La guerre en Ukraine plombe la croissance. « En cas d’inflation, le modèle d’affaire compte plus que le secteur économique en matière d’investissement », analyse Stefano Torti, directeur Investissements de la Banque Havilland.
Ce début d’année s’est avéré difficile pour les marchés financiers. Quelles sont les principales raisons de cette volatilité des actions ?
Le début de l’année 2022 a été marqué par l’une des rotations d’actions les plus brutales jamais enregistrées. De nombreuses valeurs « de croissance » qui étaient les favorites en 2020 et 2021 ont accusé une forte baisse, en particulier les sociétés technologiques fortement valorisées qui ont bien profité de l’« économie COVID ». À l’inverse, les actions « value » et les secteurs tels que l’énergie, les banques et les valeurs généralement cycliques ont connu un rebond spectaculaire après des valorisations faibles. Cette évolution s’explique en grande partie par la forte hausse de l’inflation réalisée, des anticipations d’inflation et par conséquent des taux d’intérêt et des politiques monétaires.

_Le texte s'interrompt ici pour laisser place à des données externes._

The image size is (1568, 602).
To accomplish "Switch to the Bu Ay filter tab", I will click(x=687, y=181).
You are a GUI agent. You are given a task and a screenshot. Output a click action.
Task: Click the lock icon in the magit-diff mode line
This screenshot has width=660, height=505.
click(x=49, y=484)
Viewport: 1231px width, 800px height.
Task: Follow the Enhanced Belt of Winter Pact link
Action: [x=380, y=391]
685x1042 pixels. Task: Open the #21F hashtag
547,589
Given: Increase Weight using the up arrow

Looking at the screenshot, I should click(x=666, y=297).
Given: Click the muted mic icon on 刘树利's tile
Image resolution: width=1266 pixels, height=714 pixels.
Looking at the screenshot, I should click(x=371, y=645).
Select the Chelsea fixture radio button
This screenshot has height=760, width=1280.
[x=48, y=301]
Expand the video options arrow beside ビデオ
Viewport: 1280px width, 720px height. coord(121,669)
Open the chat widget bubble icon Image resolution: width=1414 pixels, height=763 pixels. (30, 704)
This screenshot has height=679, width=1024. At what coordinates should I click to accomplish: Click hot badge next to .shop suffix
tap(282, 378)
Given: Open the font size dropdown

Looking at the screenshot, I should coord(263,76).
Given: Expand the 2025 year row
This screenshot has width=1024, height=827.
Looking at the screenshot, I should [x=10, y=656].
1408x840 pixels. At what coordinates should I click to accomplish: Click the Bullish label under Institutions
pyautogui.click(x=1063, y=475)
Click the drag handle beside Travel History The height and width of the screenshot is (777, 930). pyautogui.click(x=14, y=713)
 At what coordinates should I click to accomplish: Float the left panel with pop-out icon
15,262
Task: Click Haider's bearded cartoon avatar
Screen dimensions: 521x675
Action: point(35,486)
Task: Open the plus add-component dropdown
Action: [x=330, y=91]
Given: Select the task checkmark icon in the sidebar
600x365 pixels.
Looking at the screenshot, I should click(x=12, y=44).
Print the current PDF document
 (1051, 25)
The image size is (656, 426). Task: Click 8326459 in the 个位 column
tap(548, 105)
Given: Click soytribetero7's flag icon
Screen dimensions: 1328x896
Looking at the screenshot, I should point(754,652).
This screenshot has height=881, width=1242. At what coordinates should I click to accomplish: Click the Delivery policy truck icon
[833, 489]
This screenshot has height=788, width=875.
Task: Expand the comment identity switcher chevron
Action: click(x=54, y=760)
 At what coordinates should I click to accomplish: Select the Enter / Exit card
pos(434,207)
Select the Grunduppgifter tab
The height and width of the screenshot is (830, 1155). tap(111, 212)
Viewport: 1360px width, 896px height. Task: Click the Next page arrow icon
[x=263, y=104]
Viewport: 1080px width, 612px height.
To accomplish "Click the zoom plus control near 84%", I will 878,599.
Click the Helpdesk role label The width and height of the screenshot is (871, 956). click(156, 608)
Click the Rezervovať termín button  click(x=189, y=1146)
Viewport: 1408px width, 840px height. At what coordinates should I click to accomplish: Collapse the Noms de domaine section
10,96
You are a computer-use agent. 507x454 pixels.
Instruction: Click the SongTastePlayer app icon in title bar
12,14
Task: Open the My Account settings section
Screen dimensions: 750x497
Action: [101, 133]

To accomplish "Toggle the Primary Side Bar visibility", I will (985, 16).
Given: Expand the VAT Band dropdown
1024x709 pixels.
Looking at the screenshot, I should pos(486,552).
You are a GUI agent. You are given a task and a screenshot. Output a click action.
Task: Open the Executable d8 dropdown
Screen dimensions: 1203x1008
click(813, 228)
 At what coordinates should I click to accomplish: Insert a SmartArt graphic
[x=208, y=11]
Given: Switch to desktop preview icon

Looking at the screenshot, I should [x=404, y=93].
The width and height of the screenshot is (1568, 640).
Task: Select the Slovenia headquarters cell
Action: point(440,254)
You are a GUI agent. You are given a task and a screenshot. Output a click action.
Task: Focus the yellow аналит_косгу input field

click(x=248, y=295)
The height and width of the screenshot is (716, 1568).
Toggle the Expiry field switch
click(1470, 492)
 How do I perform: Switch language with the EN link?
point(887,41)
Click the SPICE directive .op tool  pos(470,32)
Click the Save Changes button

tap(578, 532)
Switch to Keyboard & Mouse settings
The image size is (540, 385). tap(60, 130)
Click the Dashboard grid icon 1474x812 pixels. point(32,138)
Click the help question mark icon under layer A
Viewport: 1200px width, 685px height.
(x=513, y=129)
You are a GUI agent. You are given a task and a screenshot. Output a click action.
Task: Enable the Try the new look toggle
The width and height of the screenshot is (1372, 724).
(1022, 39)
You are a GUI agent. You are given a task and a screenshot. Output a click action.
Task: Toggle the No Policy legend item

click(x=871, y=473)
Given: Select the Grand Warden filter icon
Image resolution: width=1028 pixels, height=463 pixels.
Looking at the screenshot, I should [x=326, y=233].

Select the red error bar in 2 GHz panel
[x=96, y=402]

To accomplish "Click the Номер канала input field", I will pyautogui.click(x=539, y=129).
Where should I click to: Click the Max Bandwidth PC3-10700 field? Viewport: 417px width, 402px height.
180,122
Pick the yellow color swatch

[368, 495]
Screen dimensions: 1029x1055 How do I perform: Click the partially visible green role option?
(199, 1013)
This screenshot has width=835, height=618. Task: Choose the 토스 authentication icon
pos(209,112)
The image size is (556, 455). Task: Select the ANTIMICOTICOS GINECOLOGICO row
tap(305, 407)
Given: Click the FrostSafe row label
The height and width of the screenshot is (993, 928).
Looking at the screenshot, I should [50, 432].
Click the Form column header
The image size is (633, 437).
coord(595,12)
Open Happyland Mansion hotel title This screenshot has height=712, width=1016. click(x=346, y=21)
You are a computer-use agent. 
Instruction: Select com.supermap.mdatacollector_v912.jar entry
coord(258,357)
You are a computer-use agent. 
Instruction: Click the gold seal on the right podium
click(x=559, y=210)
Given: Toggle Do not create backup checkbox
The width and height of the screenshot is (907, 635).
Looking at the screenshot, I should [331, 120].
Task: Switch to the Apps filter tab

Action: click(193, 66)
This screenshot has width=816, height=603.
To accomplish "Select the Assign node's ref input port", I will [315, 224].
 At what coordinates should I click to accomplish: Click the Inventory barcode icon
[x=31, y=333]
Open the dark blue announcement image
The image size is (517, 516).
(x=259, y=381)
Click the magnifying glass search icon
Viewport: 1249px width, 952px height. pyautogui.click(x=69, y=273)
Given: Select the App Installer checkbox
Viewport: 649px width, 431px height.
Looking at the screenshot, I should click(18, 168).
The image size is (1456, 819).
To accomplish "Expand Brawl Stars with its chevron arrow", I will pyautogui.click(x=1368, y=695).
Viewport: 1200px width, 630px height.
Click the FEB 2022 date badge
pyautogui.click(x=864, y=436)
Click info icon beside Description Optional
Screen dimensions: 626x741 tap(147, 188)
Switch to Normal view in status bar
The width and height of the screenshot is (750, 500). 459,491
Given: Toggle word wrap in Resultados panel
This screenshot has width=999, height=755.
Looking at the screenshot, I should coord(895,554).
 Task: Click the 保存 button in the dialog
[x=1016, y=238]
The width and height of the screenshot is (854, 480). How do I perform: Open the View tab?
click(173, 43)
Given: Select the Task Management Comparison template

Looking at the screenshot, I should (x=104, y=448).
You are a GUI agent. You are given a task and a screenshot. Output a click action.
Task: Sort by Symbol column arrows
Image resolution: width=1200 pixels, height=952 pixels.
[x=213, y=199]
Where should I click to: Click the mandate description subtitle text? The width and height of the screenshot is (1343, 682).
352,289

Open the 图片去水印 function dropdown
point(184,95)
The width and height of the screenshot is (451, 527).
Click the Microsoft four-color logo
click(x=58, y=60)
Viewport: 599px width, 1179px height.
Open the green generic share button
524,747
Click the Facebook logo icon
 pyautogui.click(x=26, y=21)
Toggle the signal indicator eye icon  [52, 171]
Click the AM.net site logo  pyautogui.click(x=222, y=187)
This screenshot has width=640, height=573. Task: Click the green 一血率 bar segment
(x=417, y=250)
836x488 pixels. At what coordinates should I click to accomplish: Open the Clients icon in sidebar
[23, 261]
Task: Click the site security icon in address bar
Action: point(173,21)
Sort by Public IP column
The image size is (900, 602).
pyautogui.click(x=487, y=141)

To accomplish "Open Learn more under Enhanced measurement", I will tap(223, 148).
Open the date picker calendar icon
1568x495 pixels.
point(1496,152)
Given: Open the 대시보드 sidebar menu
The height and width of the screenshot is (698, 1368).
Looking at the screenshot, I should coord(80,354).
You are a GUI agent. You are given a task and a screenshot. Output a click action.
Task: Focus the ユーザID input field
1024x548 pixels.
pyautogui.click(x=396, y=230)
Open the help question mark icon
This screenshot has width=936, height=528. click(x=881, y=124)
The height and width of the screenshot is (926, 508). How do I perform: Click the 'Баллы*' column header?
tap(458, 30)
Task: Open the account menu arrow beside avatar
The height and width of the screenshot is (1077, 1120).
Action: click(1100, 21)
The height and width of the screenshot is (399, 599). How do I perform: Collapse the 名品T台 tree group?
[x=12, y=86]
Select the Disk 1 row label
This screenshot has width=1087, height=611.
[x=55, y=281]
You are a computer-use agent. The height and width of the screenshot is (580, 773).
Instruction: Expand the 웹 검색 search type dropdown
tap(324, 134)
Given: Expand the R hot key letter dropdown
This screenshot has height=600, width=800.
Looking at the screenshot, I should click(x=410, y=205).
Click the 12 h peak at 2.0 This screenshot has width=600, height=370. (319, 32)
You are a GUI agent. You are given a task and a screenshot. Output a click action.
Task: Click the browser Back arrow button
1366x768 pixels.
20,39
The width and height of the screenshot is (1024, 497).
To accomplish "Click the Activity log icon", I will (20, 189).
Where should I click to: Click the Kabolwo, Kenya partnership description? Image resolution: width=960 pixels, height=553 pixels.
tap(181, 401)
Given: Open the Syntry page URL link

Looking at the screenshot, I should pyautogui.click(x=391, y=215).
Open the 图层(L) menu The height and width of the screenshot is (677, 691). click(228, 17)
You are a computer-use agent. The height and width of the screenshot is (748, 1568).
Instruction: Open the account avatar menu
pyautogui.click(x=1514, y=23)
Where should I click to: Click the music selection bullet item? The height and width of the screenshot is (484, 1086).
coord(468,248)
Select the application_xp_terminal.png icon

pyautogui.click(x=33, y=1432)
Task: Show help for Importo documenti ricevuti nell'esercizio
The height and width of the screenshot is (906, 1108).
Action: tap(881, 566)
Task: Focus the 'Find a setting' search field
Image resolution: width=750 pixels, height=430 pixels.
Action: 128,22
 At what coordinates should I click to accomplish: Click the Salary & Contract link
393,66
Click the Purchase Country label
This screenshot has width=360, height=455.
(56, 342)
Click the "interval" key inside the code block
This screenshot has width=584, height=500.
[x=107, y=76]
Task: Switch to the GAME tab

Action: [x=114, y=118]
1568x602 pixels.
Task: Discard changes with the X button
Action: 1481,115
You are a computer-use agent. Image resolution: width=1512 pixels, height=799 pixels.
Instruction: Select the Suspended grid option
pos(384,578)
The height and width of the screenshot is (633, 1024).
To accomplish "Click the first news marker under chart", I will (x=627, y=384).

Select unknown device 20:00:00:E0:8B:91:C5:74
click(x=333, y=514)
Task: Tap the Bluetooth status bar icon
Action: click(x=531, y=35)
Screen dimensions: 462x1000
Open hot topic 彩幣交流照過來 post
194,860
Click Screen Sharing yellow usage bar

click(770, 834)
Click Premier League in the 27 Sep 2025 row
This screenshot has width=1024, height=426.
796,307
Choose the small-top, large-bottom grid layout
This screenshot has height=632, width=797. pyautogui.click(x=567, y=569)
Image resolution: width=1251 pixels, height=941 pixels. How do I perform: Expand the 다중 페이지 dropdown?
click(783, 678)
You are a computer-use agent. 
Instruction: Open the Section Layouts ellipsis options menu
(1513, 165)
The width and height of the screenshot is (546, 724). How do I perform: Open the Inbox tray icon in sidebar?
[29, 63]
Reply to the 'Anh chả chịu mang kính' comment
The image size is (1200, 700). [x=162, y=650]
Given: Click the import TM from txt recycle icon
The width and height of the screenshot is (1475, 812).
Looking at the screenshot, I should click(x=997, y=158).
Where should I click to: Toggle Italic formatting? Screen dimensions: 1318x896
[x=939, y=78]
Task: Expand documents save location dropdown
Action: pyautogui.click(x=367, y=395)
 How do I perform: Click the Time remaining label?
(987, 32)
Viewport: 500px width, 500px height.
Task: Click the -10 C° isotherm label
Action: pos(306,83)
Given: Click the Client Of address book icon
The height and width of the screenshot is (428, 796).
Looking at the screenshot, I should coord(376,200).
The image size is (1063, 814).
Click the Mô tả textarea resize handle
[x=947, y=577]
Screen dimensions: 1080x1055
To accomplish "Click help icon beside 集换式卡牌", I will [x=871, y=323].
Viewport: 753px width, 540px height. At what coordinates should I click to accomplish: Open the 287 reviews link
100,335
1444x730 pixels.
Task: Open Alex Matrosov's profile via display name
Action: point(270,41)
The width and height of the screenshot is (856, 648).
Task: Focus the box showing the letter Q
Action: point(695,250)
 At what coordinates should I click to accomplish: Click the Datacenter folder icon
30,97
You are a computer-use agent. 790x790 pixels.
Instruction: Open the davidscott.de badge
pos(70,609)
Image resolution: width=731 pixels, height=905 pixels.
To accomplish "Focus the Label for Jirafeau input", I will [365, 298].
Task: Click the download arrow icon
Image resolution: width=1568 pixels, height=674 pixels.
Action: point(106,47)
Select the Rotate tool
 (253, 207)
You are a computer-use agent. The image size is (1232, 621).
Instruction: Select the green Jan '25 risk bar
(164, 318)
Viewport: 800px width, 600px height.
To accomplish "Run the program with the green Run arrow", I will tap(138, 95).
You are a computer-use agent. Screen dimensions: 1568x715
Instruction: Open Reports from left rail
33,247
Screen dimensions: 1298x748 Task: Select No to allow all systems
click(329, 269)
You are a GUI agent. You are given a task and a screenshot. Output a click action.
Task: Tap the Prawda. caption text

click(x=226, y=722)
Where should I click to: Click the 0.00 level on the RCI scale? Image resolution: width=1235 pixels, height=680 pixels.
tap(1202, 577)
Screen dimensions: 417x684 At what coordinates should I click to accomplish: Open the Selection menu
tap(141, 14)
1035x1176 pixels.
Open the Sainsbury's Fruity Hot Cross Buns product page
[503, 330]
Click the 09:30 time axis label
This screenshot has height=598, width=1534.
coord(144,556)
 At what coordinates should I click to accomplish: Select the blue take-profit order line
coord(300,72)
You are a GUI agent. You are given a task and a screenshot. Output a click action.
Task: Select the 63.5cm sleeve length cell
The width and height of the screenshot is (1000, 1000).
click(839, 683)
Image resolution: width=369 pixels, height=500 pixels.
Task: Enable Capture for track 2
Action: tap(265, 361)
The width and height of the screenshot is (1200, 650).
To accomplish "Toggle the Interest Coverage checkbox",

Comment les investisseurs se positionnent-ils dans un tel environnement ?
Dans un contexte d’inflation élevée, la majorité des gérants d’actifs et des instituts de recherche se concentrent et recommandent d’investir dans des actions ayant un potentiel de croissance, dans des valeurs cycliques par rapport aux valeurs défensives, certains secteurs par rapport à d’autres; même s’il s’agit d’un moyen rapide et en partie efficace de surfer sur la première vague de rotation des marchés, une approche naïve pour investir à long terme dans un scénario d’inflation persistante, à notre avis.
Quelle serait donc l’approche raisonnable à adopter ?
En fin de compte, la seule façon d’évaluer si une action, et donc une entreprise, est capable de prospérer dans un environnement inflation-niste, consiste à examiner son modèle économique, quel que soit le secteur d’activité.
Prenons comme exemple deux fabricants de vêtements et d’acces-soires, l’un vendant des sacs à 50 euros et l’autre à 3 000 euros. Bien qu’ils soient classés tous les deux dans le même secteur , le premier fera probablement face à une faible reconnaissance de sa marque, à une concurrence accrue , à des marges plus faibles, à un canal de distribution non captif et, au final, une « élasticité importante des prix ». Au contraire, le second bénéficiera d’une clientèle fidèle, de marges importantes, d’un canal de distribution captif et d’un prix relativement inélastique. Si, pour ces entreprises, les coûts de transports, salaires et matières premières augmentent, il est clair que l’impact sur les bénéfices ou leur capacité à répercuter l’inflation sur les consommateurs finaux est très différent.
C’est évidemment un exemple simple, mais il existe des parallèles comme celui-ci dans tous les secteurs, mais aussi dans les actions « value » et « growth ». Il est difficile de prévoir la durée de l’inflation, mais lorsqu’il s’agit d’investir de manière sûre à long terme, il est important d’étudier la question de plus près, car les secteurs et les styles peuvent être trompeurs : à long terme, une valeur suivra la performance économique d’une entreprise, et chaque entreprise est différente.